Start of Given passage
'Most Thorough Legal Analysis' Yet Concludes Israel Committing Genocide in Gaza
The University Network for Human Rights report also stresses that other nations are legally obligated to "refrain from recognizing Israel's breaches as legal or taking any actions that may amount to complicity."
The University Network for Human Rights on Wednesday released and sent to United Nations offices a 105-page report that it called "the most thorough legal analysis" yet to find "Israel is committing genocide" against Palestinians in the Gaza Strip.
The network partnered with the International Human Rights Clinic at Boston University School of Law, the International Human Rights Clinic at Cornell Law School, the Center for Human Rights at the University of Pretoria, and the Lowenstein Human Rights Project at Yale Law School for the analysis, which draws from "a diverse range of credible sources" and the territory's history.
"After reviewing the facts established by independent human rights monitors, journalists, and United Nations agencies, we conclude that Israel's actions in and regarding Gaza since October 7, 2023, violate the Genocide Convention," the report states. "Israel has committed genocidal acts of killing, causing serious harm to, and inflicting conditions of life calculated to bring about the physical destruction of Palestinians in Gaza, a protected group that forms a substantial part of the Palestinian people."
End of Given passage
Assigned task 1 | In the article on the Gaza genocide report, how long is the report that the University Network for Human Rights released?
Assigned task 2 | Continue the article on the Gaza genocide report from its final sentence.
The material that follows has no connection to the article on the Gaza genocide report.
Start of Supplied information
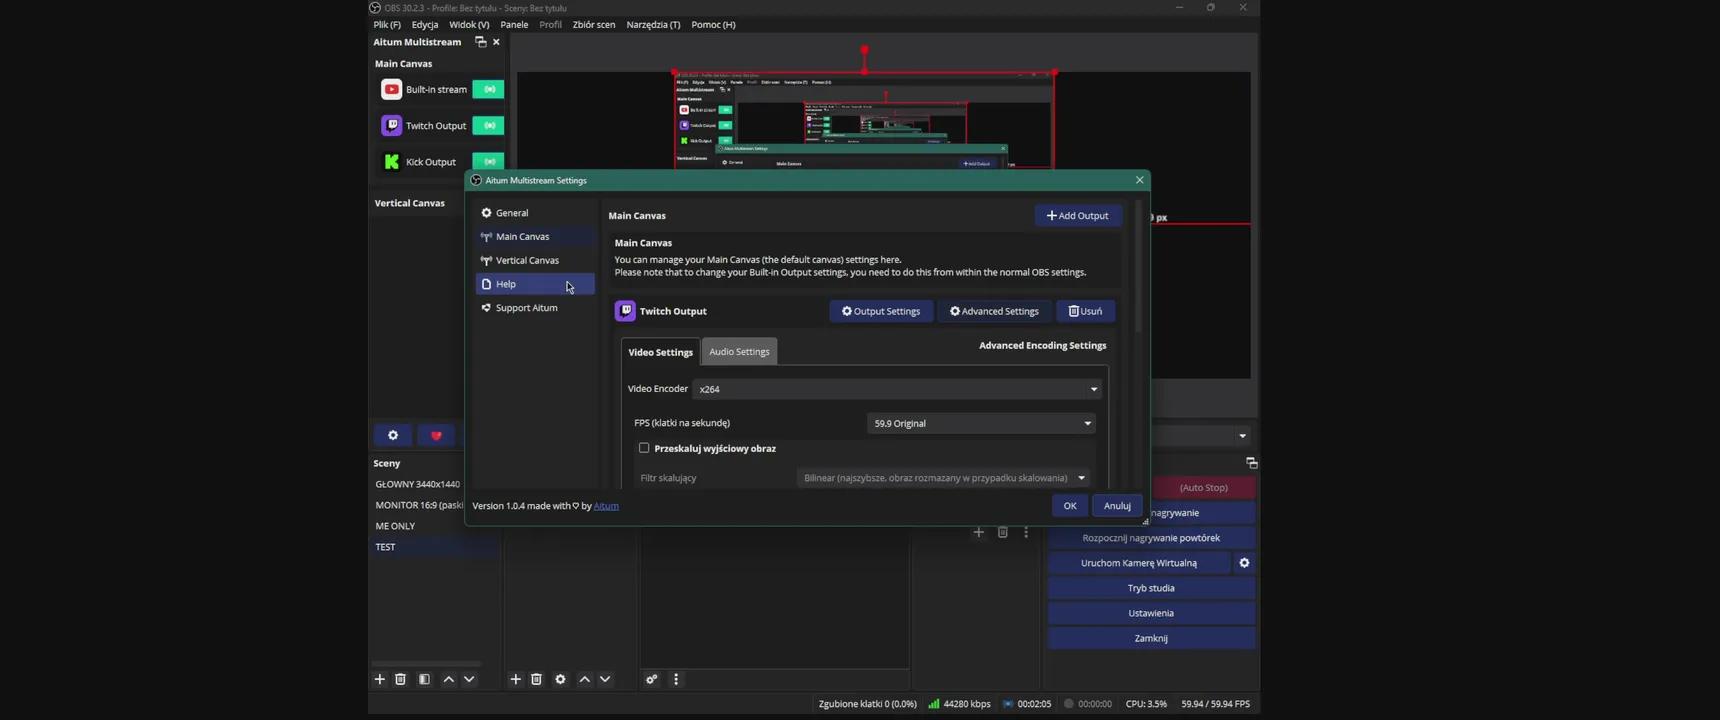Click the Add Output button
Screen dimensions: 1720x720
pos(1078,216)
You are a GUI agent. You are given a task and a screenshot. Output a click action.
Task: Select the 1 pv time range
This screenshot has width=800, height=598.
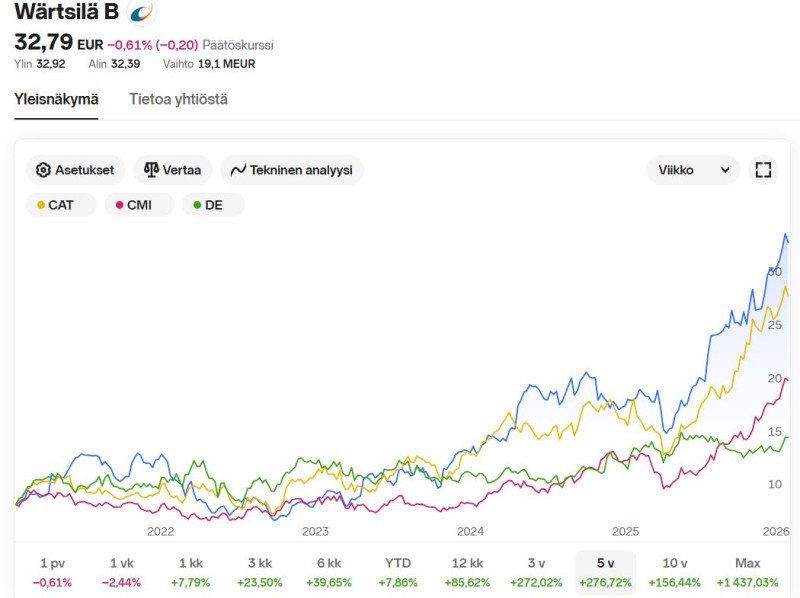pos(52,572)
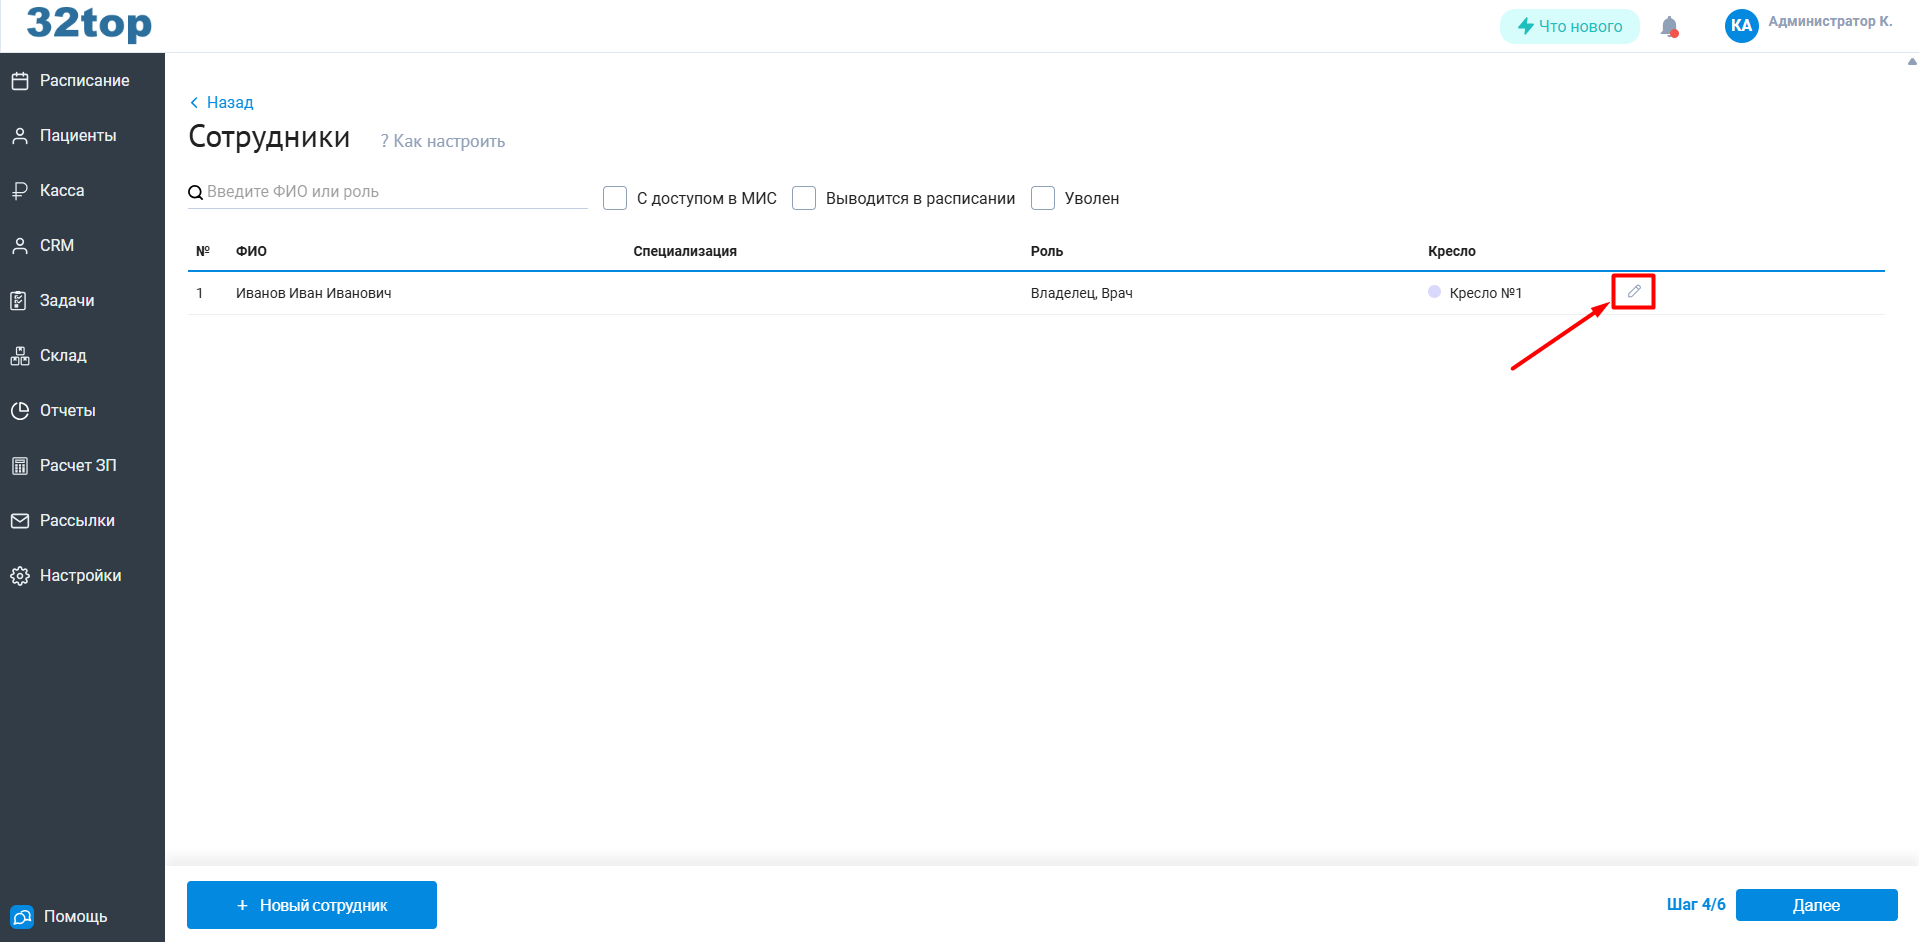Open Администратор К. account menu
This screenshot has width=1919, height=942.
point(1829,22)
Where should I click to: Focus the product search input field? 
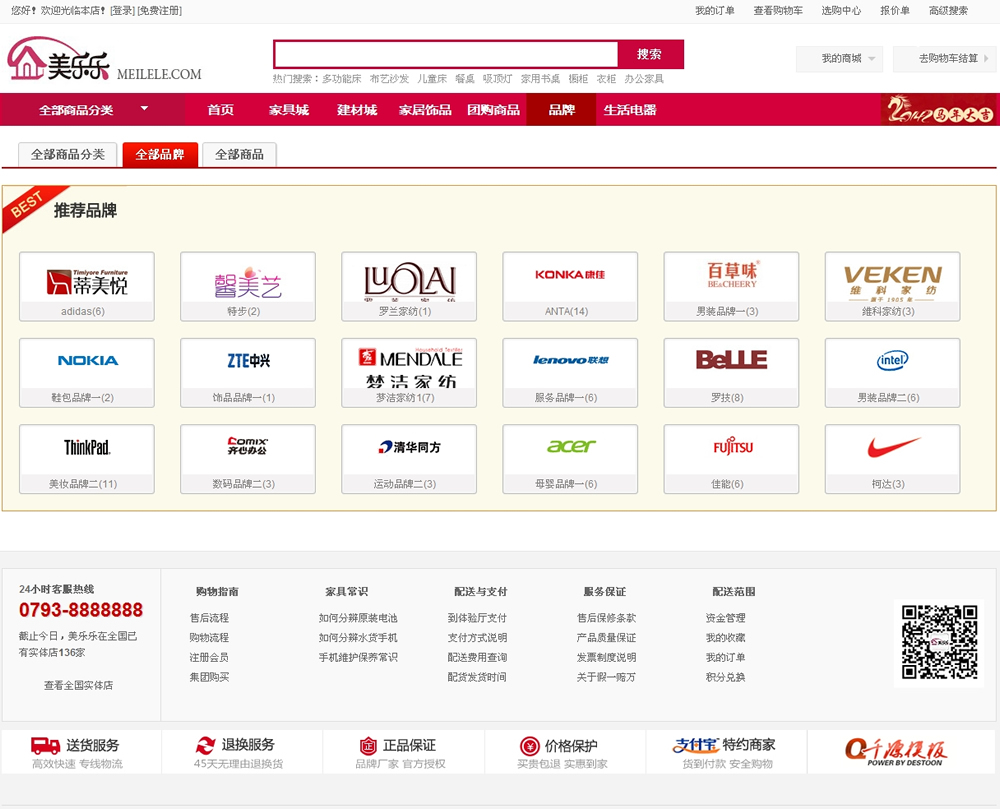click(x=446, y=54)
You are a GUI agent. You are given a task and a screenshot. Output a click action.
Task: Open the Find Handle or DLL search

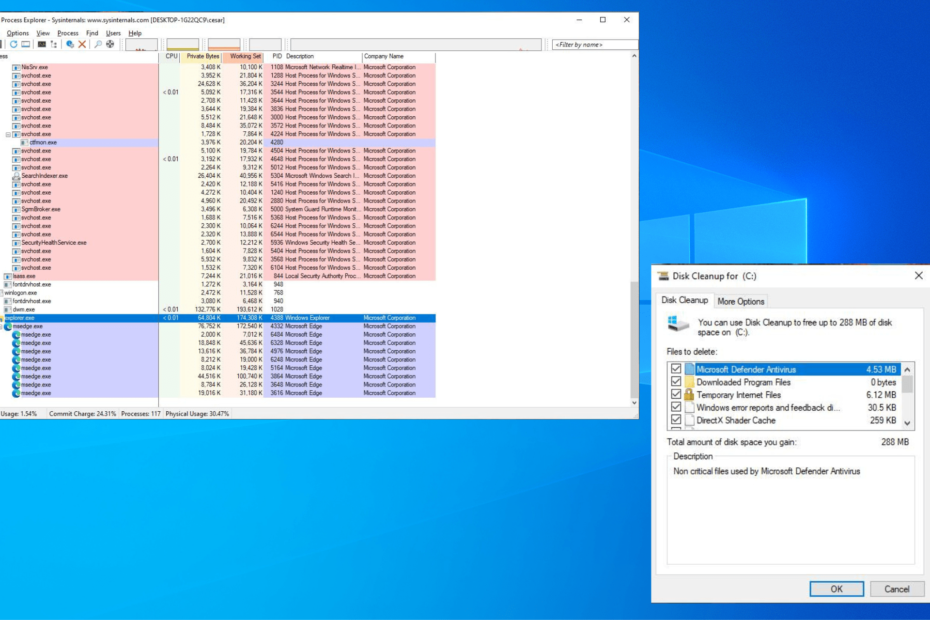click(98, 43)
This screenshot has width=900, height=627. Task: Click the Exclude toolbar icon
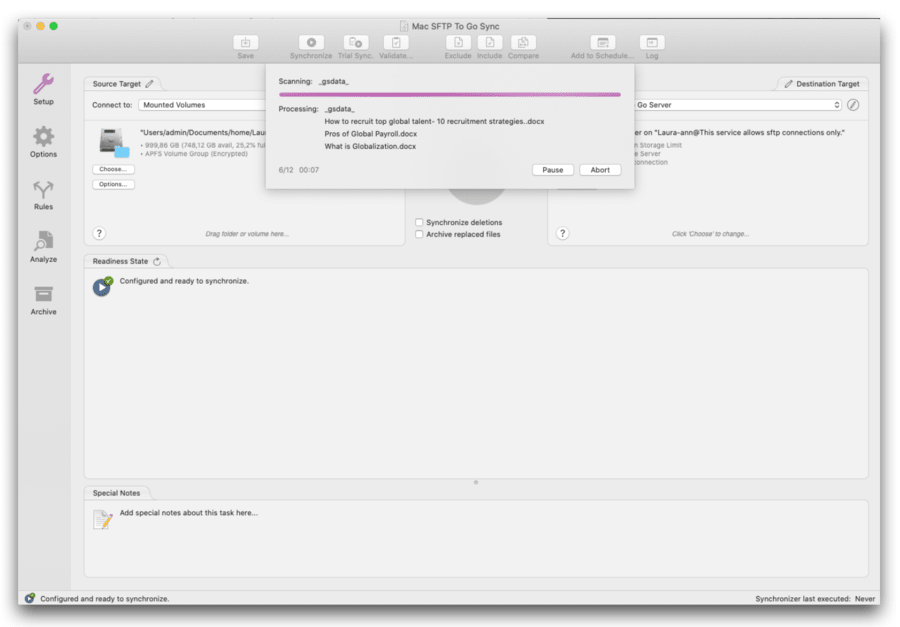pos(457,43)
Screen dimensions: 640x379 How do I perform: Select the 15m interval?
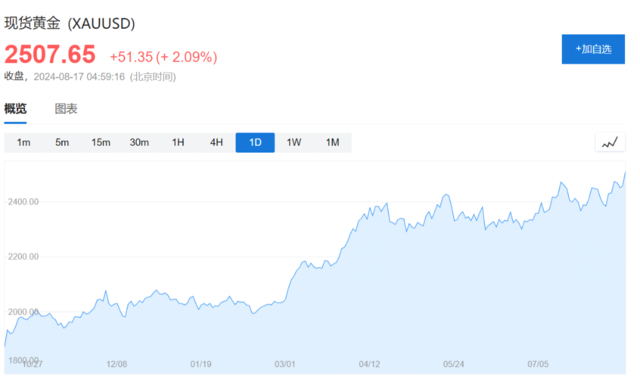(x=100, y=142)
End of Supplied information
Written response 1 | The report is 105 pages long.

Written response 2 |
As of May 1, Israel's assault had killed "more than 5% of Gaza's population, with over 2% of Gaza's children killed or injured," the analysis notes. In recent days, Israeli forces have ramped up their attack on Rafah—where over a million people from other parts of the besieged enclave sought refuge—and the total death toll has risen to 35,233, according to Gaza health officials, with another 79,141 Palestinians injured.
"Israel's military operation has destroyed up to 70% of homes in Gaza, and has decimated civilian infrastructure, including hospitals, schools, universities, U.N. facilities, and cultural and religious heritage sites," the document says, noting the "staggering" number of forced displacements. "Civilians in Gaza face catastrophic levels of hunger and deprivation due to Israel's restriction on, and failure to ensure adequate access to, basic essentials of life, including food, water, medicine, and fuel."
"Israel's genocidal acts in Gaza have been motivated by the requisite genocidal intent, as evidenced in this report by the statements of Israeli leaders, the character of the state and its military forces' conduct against and relating to Palestinians in Gaza, and the direct nexus between them," the publication continues, pointing to comments from "officials at all levels of Israeli government, up to and including" Prime Minister Benjamin Netanyahu.
Israel has faced mounting allegations of genocide since launching its retaliation for the Hamas-led October 7 attack—including an ongoing South Africa-led case at the International Court of Justice (ICJ), which in its January preliminary ruling ordered Israel to uphold its obligations under the Genocide Convention.
The Wednesday report declares that "Israel's violations of the international legal prohibition of genocide amount to grave breaches of peremptory norms of international law that must cease immediately."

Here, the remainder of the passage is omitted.